Ask HN: How does an engineer transition to problem solving roles at a startup? - astartupemp

A lot of junior engineers we hire, some of them right out of college for whom this is their first job experience, acquiring some specific skills (like iOS&#x2F;Android development) are not to hard to come by over a year or two. However it is hard to transition them to projects that involve planning and designing a system and then building different components that can work together. What sort of learning curriculum can help an average developer improve their problem solving ability within the context of the start-up given that there might not be very experienced folks to learn from and not too much time available to attend a full time program. The problems aren&#x27;t complex algorithms or anything, just simple application systems that need to work end to end.
======
angersock
My favorite thing to throw people at is working on network APIs, file format
libraries, and SDKs.

The problem space is well-defined and testable--a file either parses or it
doesn't, an HTTP request either produces the desired results or it doesn't--
but the problem space is also limited enough in political and philosophical
complexity that it doesn't distract them from the planning and care and
architecture work they'll need to do to accomplish their goal.

I'm actually rather proud of an intern of mine...in the last month and a half,
their work has been:

1\. Creating an auditing and compliance tool to help meet regulatory
requirements.

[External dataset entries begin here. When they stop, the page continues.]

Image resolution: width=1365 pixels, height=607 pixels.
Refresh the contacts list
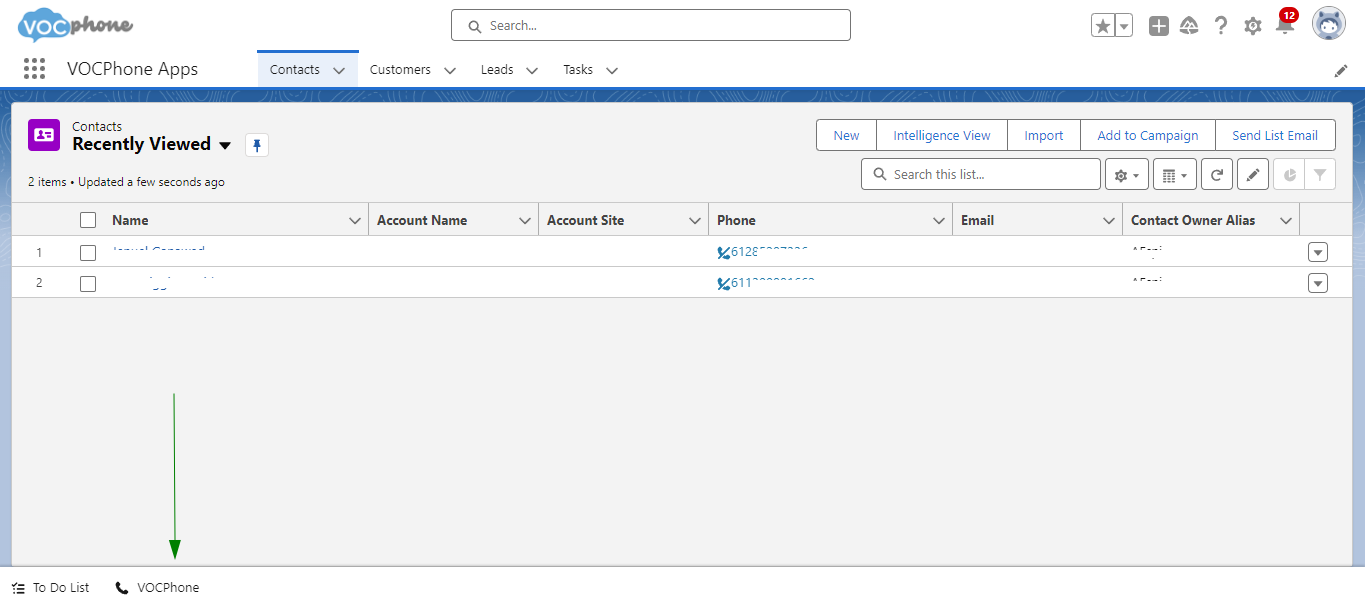tap(1216, 175)
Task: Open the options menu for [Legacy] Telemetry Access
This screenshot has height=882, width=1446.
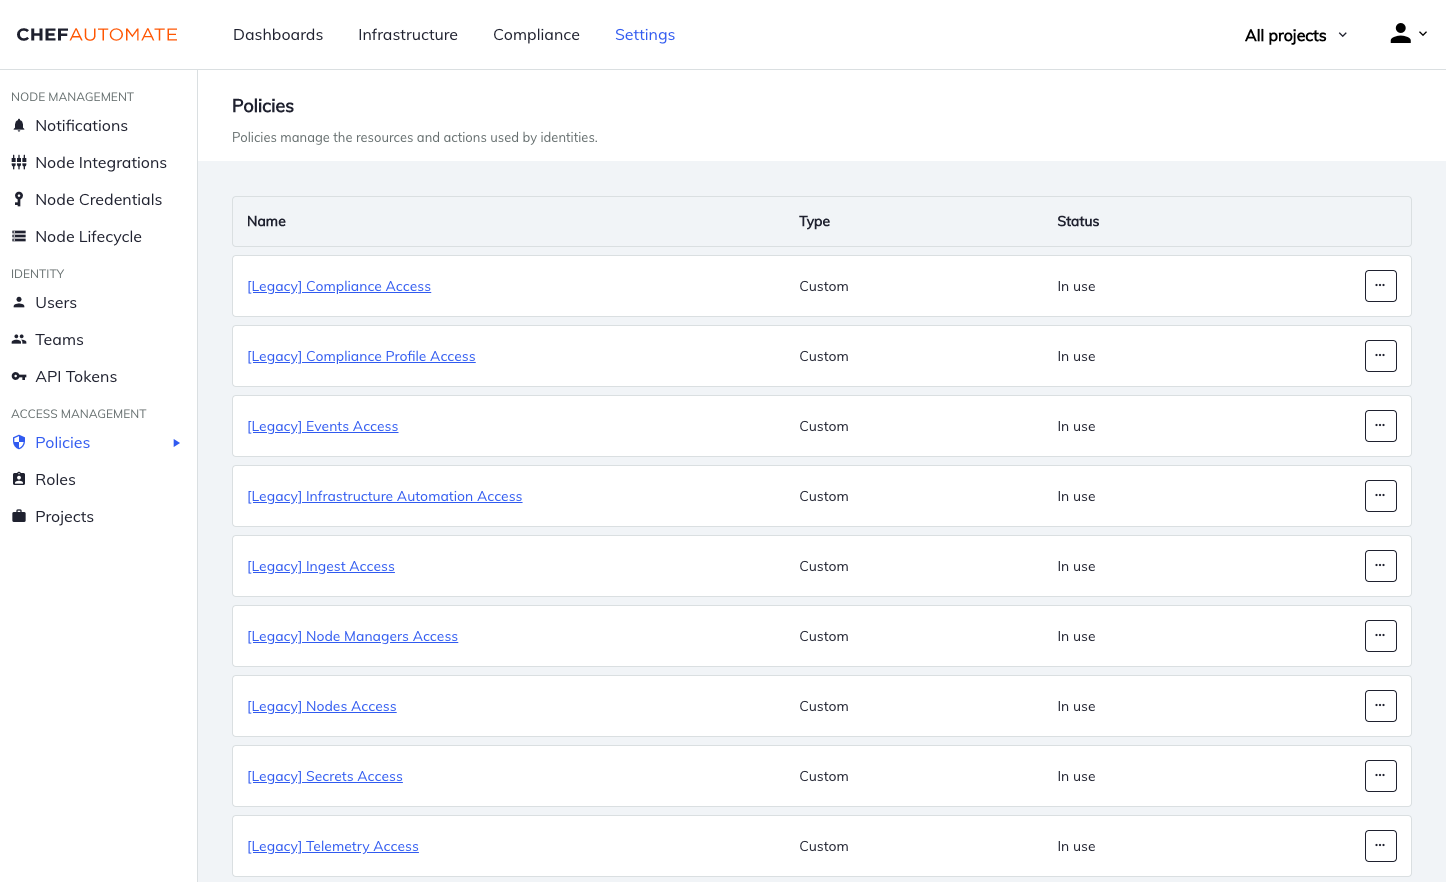Action: [x=1380, y=845]
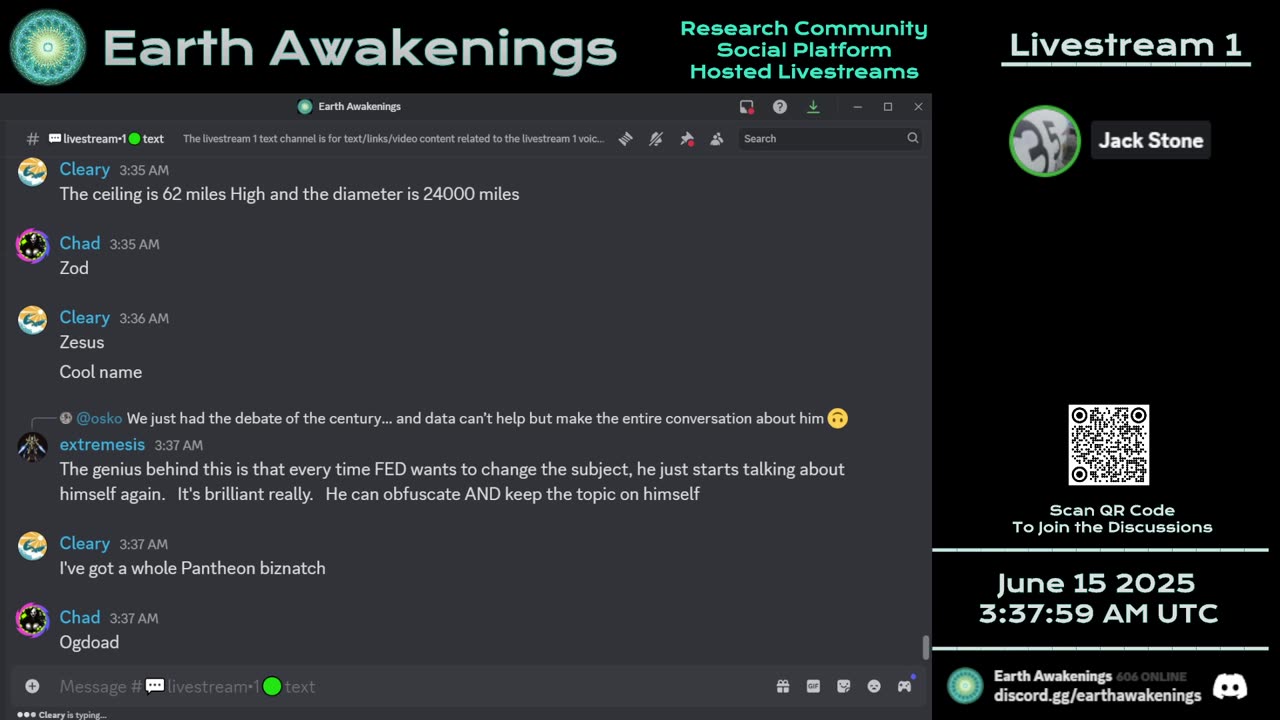Open the Threads icon in channel header
The image size is (1280, 720).
(x=625, y=139)
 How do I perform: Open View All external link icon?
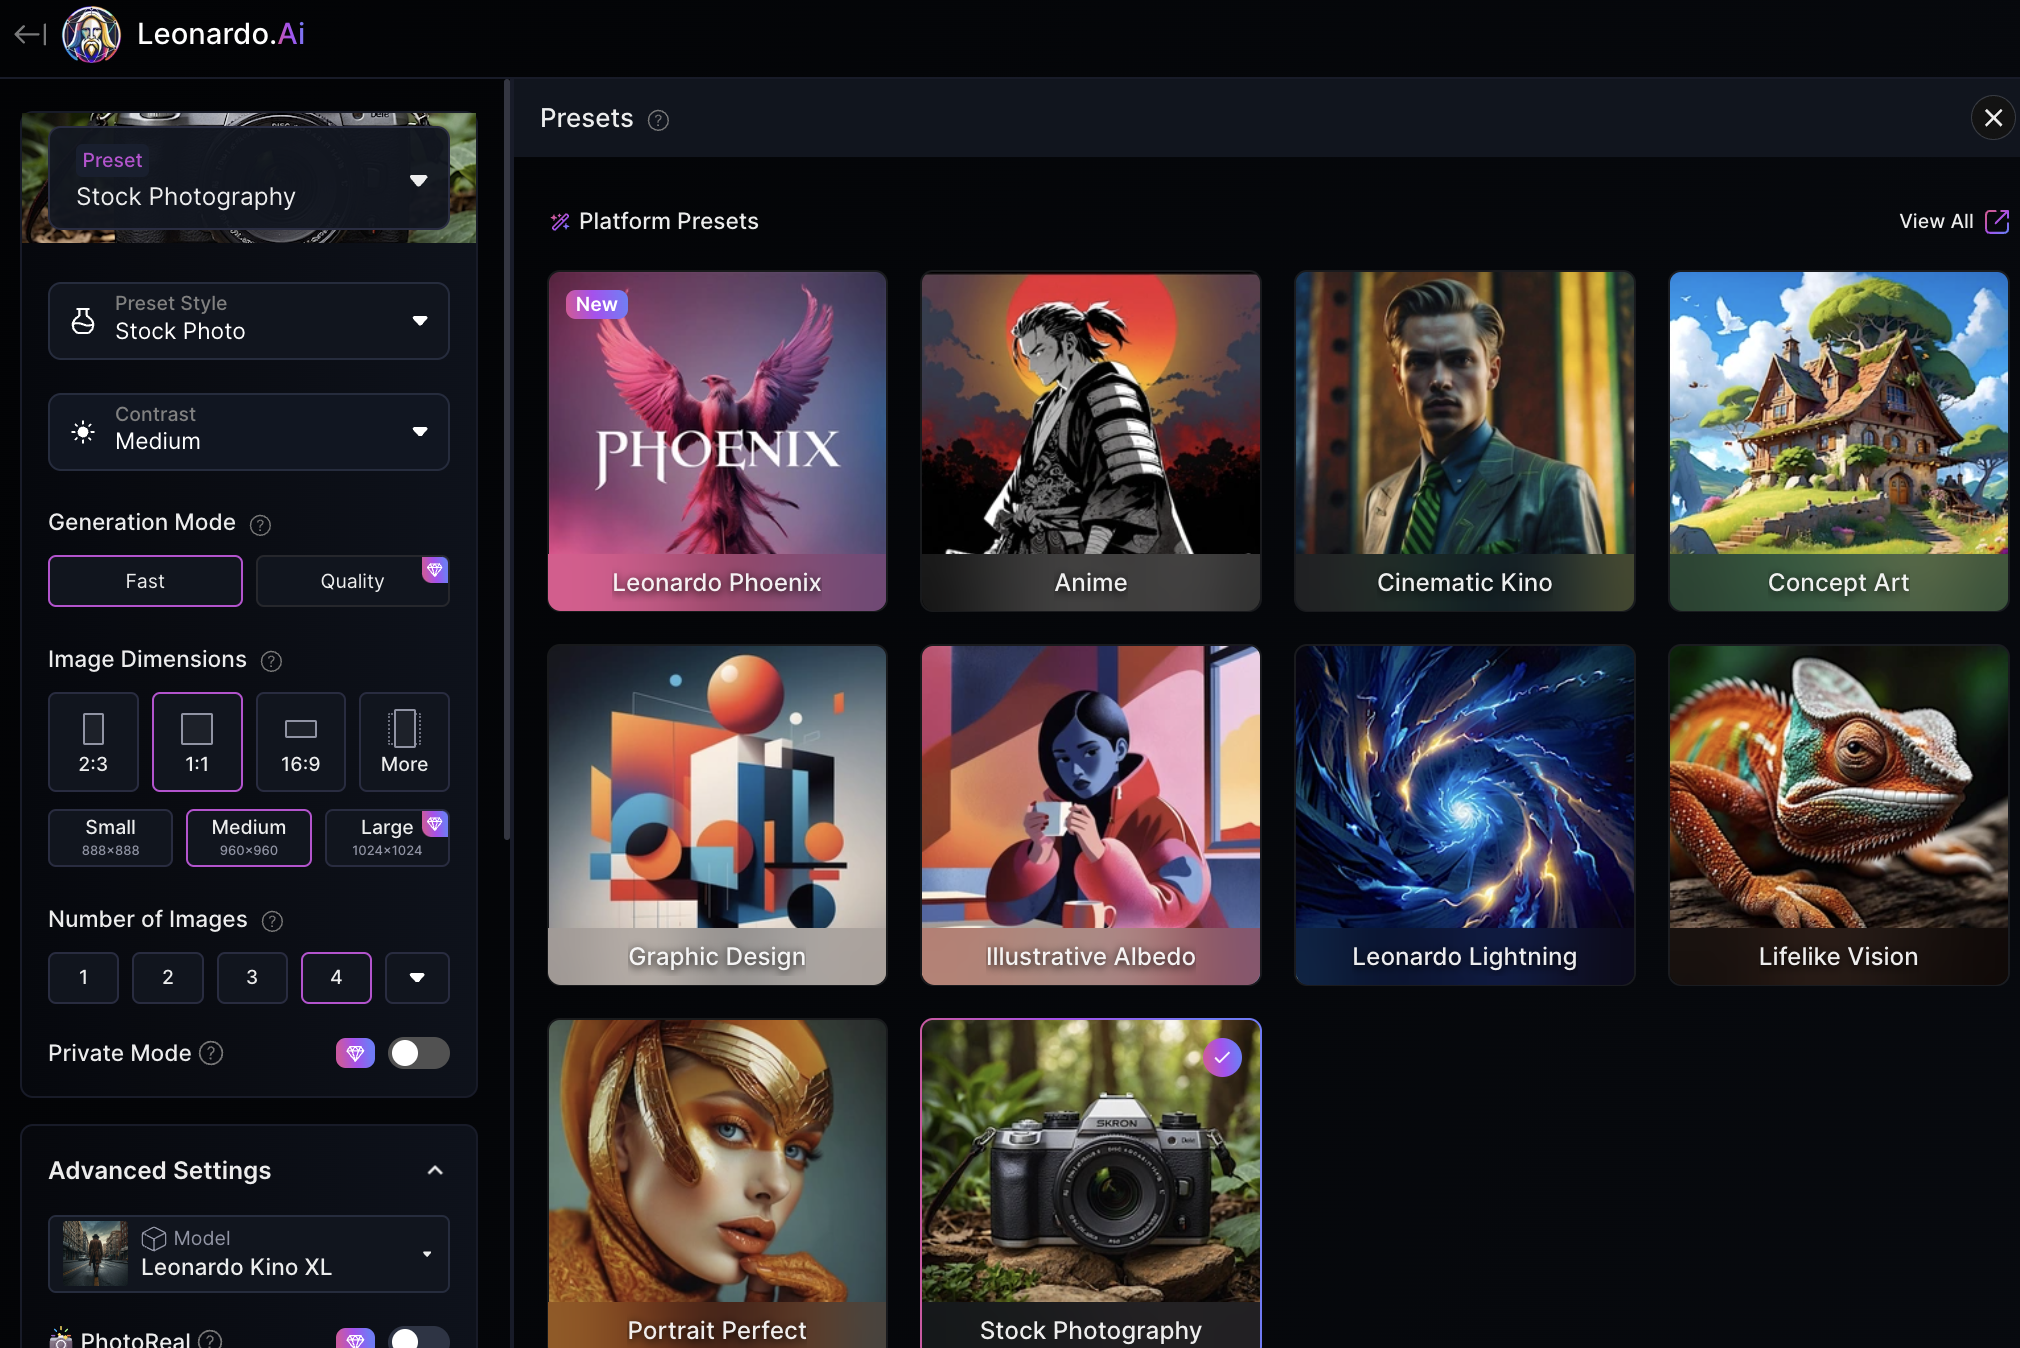click(x=1996, y=221)
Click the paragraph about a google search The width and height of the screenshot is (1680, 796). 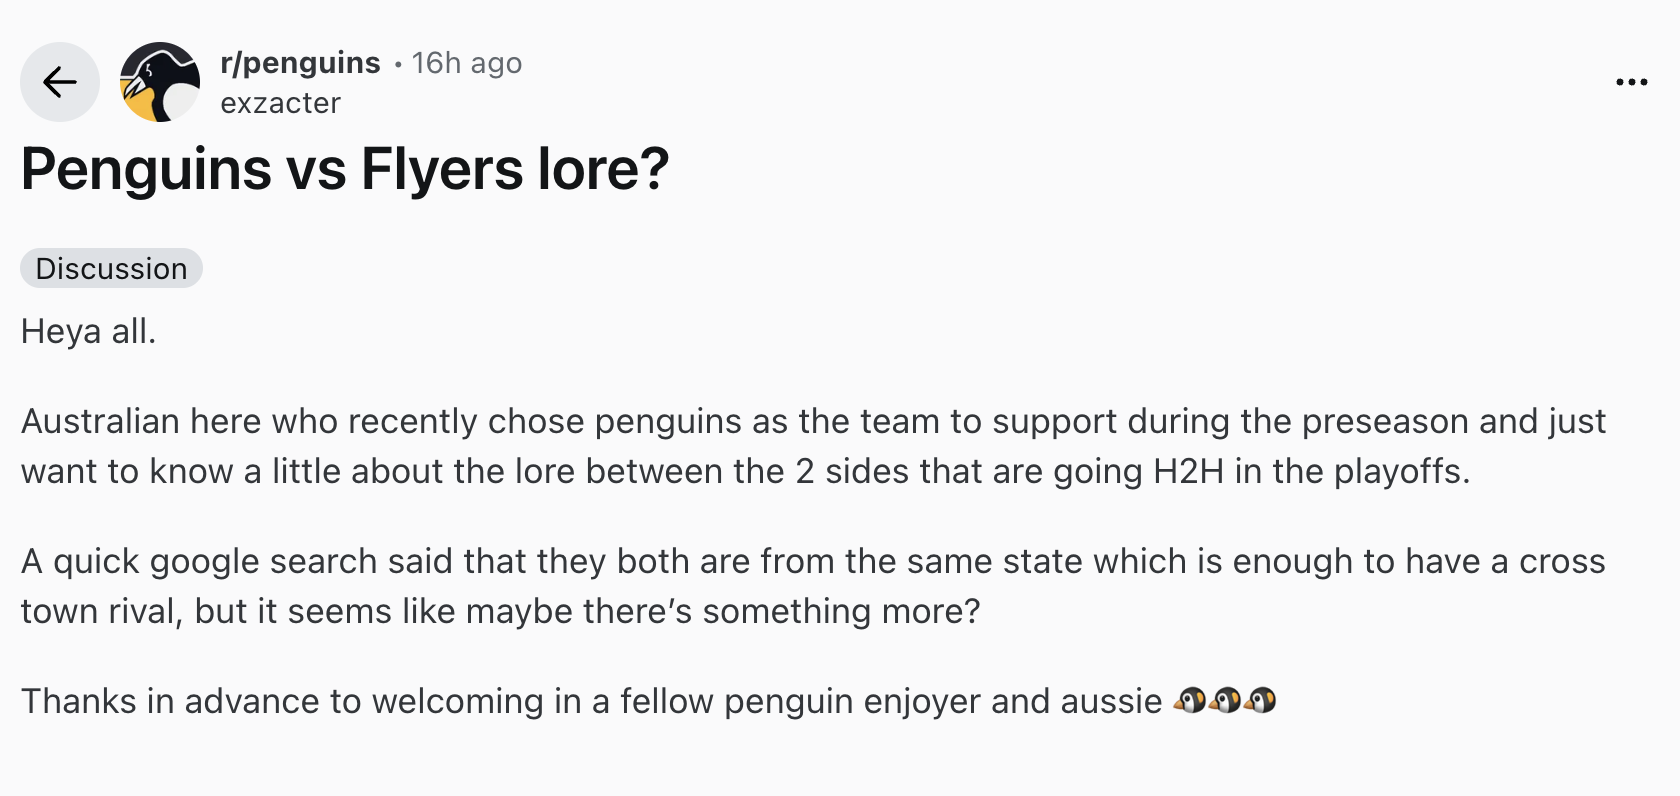812,586
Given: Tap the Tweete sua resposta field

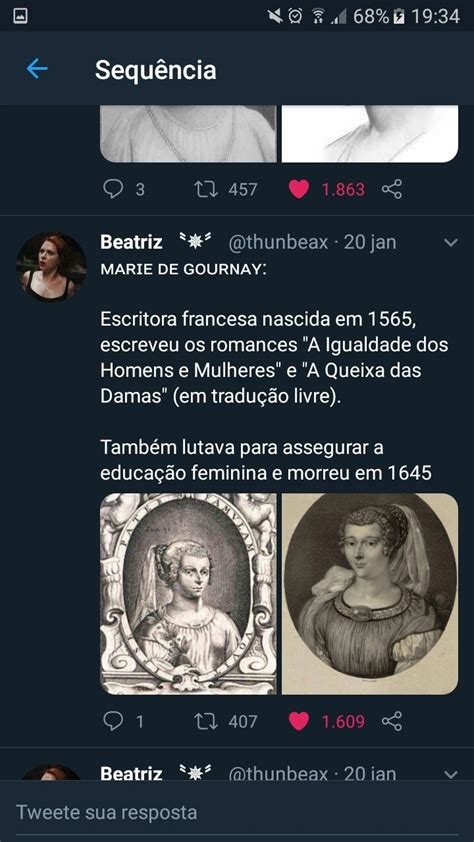Looking at the screenshot, I should (237, 812).
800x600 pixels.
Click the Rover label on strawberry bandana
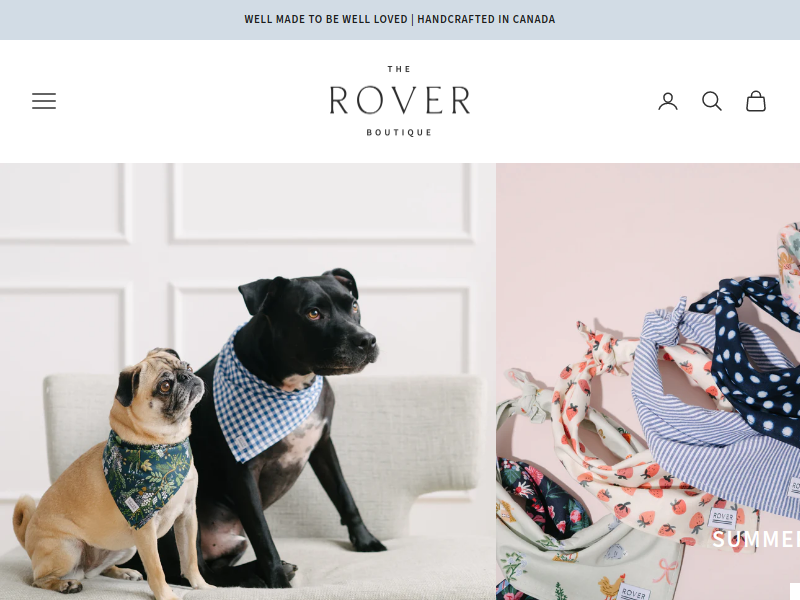(722, 517)
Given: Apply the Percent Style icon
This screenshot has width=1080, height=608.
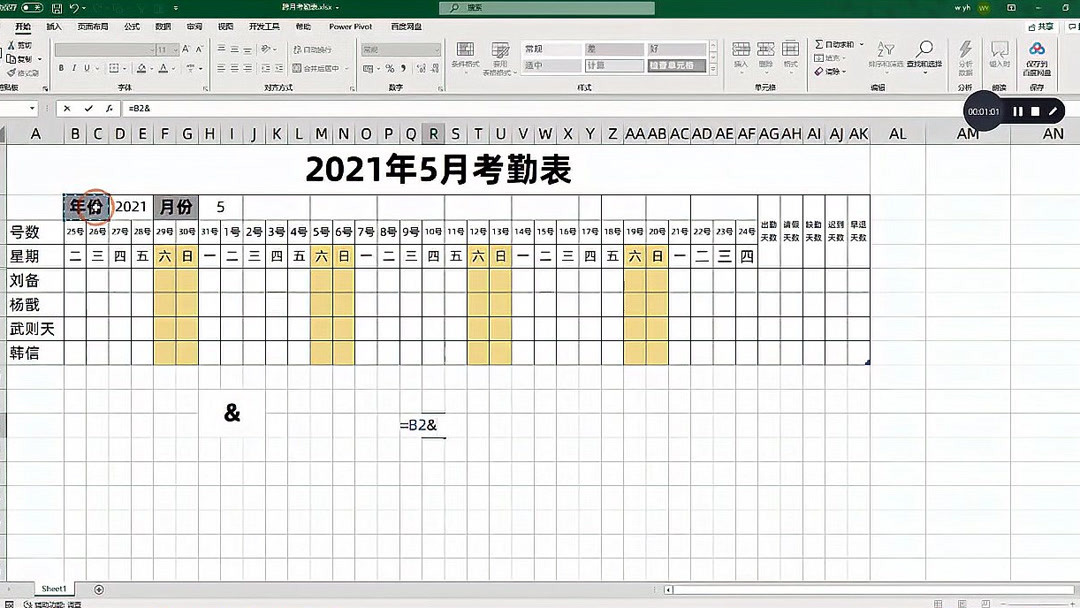Looking at the screenshot, I should pos(388,67).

They were allowed to use whatever they wanted (they chose Ruby
with some cleverness in the programming), and then made something that pulled
from wikis and Github in order to automatically annotate issues and produce
reports showing what had been tested, where, by whom, etc. Simple project, had
some practice extracting requirements (some meetings I sat in on to help
smooth things along), and then they executed wonderfully.

2\. Working with me to draft and specify a binary and JSON format for shipping
realtime waveform data. We did the design work in a weekend, presented the
draft to the CTO, and got it approved for use (which was all expected, but
intern got to learn about politics). This also had several conversations where
I had to push back on good engineering decisions to meet business
requirements, which is important because I could explain both why it had to
happen and acknowledge how frustrating it was for them.

3\. Worked on the Ruby and C library implementation of aforementioned spec,
and then they took over my C# implementation when I ran out of free cycles to
work on it...basically the testing and verification work that I hadn't
finished. The project is about done enough to ship to our partners for use.

4\. (not started yet) will be native Ruby and Python bindings for working with
our data collection platform, and maybe JS bindings too. This will expand on
their experience doing documentation and testing, and give them a pretty free
hand in doing larger architecture work on important things, but still with
limited scope and no politics so that they'll learn a lot.

~

The previous summer we had an intern who wasn't experienced enough in
programming to take to that sort of work, so I instead had them working on
doing test data generation and simulation. That worked out alright, but our
business folks kinda kept sticking their noses in and interfering with what
they were working on--"Hey, you like art, can you do logo design?", "Hey, we
need this data set, can you just hand generate it?", "Hey, we need an
inforgraphic...". Worst thing ever.

~

Basically, give them:

    
    
      1. Work that is important to the company.
    
      2. Work that is technically straightforward (doesn't have to be _easy_).
    
      3. Work that does not block on or blocks anyone else.
    
      4. Work that does not cross political boundaries. They talk to you, or you both talk to customer.
    
      5. Work that requires planning and implementation correctness.